How do I use STDIN if no positional arguments are given with clap?


I have a clap App like this:

let m = App::new("test")
    .arg(
        Arg::with_name("INPUT")
            .help("a string to be frobbed")
            .multiple(true),
    )
    .get_matches();

I want to read the arguments as an iterable of strings if there are any myapp str1 str2 str3 but if not, to act as a filter and read an iterable of lines from stdin cat afile | myapp. This is my attempt:

let stdin = io::stdin();
let strings: Box<Iterator<Item = String>> = if m.is_present("INPUT") {
    Box::new(m.values_of("INPUT").unwrap().map(|ln| ln.to_string()))
} else {
    Box::new(stdin.lock().lines().map(|ln| ln.unwrap()))
};

for string in strings {
    frob(string)
}

I believe that, since I am just requiring the Iterator trait, a Box<Iterator<Item = String>> is the only way to go. Is that correct?


Solution

  • There is rarely an "only way to go", and this case is no different. One alternative approach would be to use static dispatch instead of dynamic dispatch.

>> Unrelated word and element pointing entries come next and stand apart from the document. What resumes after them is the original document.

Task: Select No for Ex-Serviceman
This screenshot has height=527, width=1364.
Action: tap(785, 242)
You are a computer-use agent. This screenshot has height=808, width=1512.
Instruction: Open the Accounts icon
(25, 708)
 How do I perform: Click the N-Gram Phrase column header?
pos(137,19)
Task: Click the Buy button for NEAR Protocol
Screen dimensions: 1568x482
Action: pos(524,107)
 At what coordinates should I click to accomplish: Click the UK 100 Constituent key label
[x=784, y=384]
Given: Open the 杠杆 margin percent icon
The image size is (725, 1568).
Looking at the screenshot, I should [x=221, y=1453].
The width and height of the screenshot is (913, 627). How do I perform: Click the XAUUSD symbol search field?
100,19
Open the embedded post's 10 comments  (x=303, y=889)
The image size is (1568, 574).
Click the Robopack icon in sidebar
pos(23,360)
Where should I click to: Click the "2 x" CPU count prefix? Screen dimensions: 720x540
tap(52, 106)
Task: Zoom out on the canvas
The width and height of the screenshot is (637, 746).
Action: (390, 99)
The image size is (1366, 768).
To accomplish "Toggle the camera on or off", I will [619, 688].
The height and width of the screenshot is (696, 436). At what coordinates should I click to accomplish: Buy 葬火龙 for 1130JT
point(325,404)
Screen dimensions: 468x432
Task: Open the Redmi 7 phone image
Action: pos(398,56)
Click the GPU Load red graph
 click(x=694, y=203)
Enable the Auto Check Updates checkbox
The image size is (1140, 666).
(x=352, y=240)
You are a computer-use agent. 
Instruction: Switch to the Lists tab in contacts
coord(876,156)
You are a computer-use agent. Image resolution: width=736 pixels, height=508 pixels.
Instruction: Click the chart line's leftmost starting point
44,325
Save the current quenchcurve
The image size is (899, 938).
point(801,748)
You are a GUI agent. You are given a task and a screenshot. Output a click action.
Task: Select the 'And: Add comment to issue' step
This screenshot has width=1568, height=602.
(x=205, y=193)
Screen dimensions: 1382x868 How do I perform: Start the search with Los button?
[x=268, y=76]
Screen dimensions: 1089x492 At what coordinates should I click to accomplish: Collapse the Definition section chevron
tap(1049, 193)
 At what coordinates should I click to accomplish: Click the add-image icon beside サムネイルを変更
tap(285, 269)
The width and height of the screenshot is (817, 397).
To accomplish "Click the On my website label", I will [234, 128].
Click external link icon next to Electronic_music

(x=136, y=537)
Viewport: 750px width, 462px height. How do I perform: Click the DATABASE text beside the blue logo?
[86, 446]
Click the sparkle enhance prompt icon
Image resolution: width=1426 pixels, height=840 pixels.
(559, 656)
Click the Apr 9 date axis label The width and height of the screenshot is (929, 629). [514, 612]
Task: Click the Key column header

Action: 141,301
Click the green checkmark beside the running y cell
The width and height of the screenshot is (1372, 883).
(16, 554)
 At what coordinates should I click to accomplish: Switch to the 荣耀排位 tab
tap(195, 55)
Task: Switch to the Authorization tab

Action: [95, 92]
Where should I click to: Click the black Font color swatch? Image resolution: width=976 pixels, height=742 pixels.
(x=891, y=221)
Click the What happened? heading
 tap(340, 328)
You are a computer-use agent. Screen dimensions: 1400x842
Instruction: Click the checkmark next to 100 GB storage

    Your main processing code needs an iterator of strings as input. So you could define a processing function like this:

    fn process<I: IntoIterator<Item = String>>(strings: I) {
        for string in strings {
            frob(string);
        }
    }
    

    The invocation of this code could look like this:

    match m.values_of("INPUT") {
        Some(values) => process(values.map(|ln| ln.to_string())),
        None => process(io::stdin().lock().lines().map(|ln| ln.unwrap())),
    }
    

    The compiler will emit two different versions of process(), one for each iterator type. Each version statically calls the iterator functions it is compiled for, and there is only a single dispatch to the right function in the match statement.

    (I probably got some details wrong here, but you get the idea.)

    Your version, on the other hand, uses the type Box<dyn Iterator<Item = String>>, so the iterators will be allocated on the heap, and there will be a dynamic dispatch each time next() is called on the iterator. Which is probably fine.

    There are certainly more ways of structuring the code and dispatching between the two different kinds of input, e.g. using the Either type from the either crate, or simply writing two different for loops for the two cases. Which one to choose depends on tradeoffs with other requirements of your code, your performance requirements and your personal preferences.